Paradigma Penelitian kualitatif satu model penelitian humanistik, yang menempatkan
manusia sebagai subyek utama dalam peristiwa sosial/budaya. Jenis penelitian ini
berlandaskan pada filsafat fenomenologis, dalam sosiologi Sifat humanis dari aliran
pemikiran ini terlihat dari pandangan tentang posisi manusia sebagai penentu utama perilaku
individu dan gejala sosial. Dalam pandangan Weber, tingkah laku manusia yang tampak
merupakan konsekwensi-konsekwensi dari sejumlah pandangan atau doktrin yang hidup di
kepala manusia pelakunya. Jadi, ada sejumlah pengertian, batasan-batasan, atau kompleksitas
makna yang hidup di kepala manusia pelaku, yang membentuk tingkah laku yang terkspresi
secara eksplisit. Terdapat sejumlah aliran filsafat yang mendasari penelitian kualitatif, seperti
Fenomenologi, Interaksionisme simbolik, dan Etnometodologi. Harus diakui bahwa aliran-
aliran tersebut memiliki perbedaan-perbedaan, namun demikian ada satu benang merah yang
mempertemuan mereka, yaitu pandangan yang sama tentang hakikat manusia sebagai subyek
yang mempunyai kebebasan menentukan pilihan atas dasar sistem makna yang membudaya
dalam diri masing-masing pelaku.

Metode Penelitian dan Asumsi Filosofi


Model ilmiah dalam memahami praktek pendidikan, menekankan bahwa manusia
tidak bisa menjadi obyek dari ilmu pengetahuan dan penelitian yang harus fokus pada 'makna
subjektif' dari peserta didik.
Namun, perhatian pada banyak cara di mana penelitian dilakukan
mengungkapkan gambaran yang lebih rumit.
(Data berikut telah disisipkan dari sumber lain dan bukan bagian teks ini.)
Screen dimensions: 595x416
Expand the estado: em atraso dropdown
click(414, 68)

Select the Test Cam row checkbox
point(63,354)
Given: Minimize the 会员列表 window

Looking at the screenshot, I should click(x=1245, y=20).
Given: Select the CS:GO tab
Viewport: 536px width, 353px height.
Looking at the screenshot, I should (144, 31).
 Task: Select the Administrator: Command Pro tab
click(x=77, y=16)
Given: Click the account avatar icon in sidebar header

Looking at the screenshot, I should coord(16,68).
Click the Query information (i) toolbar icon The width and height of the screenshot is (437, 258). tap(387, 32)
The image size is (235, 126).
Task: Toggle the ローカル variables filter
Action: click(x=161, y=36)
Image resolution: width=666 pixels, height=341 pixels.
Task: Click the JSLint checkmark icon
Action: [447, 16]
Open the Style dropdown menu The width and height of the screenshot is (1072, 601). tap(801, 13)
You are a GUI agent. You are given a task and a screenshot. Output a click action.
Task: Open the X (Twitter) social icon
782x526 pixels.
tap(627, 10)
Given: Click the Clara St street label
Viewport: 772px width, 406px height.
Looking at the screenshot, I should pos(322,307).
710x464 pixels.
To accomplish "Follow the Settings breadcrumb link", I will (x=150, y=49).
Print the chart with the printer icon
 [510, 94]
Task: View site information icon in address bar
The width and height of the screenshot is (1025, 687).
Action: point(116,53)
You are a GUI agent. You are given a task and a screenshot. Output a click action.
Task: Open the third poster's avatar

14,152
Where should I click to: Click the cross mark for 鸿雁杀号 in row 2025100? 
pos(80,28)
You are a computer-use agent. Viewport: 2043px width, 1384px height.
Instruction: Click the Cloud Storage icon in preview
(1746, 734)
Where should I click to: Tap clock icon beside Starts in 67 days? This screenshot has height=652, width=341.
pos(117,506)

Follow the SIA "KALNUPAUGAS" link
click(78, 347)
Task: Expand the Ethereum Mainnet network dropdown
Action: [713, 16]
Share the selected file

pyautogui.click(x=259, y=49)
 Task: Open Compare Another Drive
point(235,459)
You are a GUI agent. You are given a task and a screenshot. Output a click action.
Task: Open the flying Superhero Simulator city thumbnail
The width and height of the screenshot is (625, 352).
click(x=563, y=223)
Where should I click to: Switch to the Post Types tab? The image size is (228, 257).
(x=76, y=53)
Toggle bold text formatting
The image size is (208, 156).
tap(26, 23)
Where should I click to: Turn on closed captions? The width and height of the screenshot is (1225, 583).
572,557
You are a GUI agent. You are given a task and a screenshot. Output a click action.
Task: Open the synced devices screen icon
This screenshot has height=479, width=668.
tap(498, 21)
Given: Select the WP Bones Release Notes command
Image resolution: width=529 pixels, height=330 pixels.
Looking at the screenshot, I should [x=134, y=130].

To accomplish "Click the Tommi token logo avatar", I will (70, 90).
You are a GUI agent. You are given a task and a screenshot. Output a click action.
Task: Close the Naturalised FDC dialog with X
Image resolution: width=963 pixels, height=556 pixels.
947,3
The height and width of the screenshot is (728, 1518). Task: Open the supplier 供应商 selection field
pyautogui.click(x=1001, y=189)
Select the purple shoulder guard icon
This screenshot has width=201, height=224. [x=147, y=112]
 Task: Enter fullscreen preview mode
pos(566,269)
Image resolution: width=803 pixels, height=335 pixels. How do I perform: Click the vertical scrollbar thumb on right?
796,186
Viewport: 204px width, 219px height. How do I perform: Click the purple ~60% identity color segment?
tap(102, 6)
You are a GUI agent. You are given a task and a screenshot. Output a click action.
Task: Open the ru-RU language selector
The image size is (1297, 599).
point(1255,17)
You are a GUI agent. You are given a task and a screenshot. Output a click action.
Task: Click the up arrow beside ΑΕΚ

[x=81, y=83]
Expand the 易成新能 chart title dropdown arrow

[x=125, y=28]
Dalam beberapa hal, orang adalah 'objek ilmu' -
generalisasi dan penjelasan kausal. Mereka menafsirkan dunia dengan cara mereka sendiri.
Belum lagi, interpretasi pribadi seperti memanfaatkan tradisi, pada cara masyarakat
memahami dunia, pada kebiasaan dan praktek-praktek sosial. Metode yang berbeda
menjelaskan tentang manusia. Pengertian ini berbeda, dan dengan demikian meneliti ke
dalam apa yang mereka lakukan dan bagaimana mereka berperilaku, menyerukan kepada
banyak metode yang berbeda, masing-masing membuat asumsi yang kompleks tentang arti
untuk menjelaskan perilaku dan kegiatan pribadi dan sosial.

Dominasi salah satu pendekatan metodologis untuk penelitian pendidikan


memberikan prioritas (dalam beberapa kasus prioritas eksklusif) untuk beberapa jenis
penjelasan, demikian asumsi tertentu tentang manusia. Memang, orang dapat berargumentasi
bahwa beberapa 'teori sifat manusia' di balik setiap pendekatan tertentu untuk penelitian
pendidikan. Dengan 'teori' Aku berarti bahwa sekelompok memiliki keyakinan dan nilai-nilai
yang mendukung pemahaman kita tentang sesuatu dan yang menjadi tempat di mana orang-
orang mendapat penjelasan. Namun, peneliti lain mungkin membuat pengandaian yang
sangat berbeda - dan karena itu mereka mengadopsi metode yang berbeda.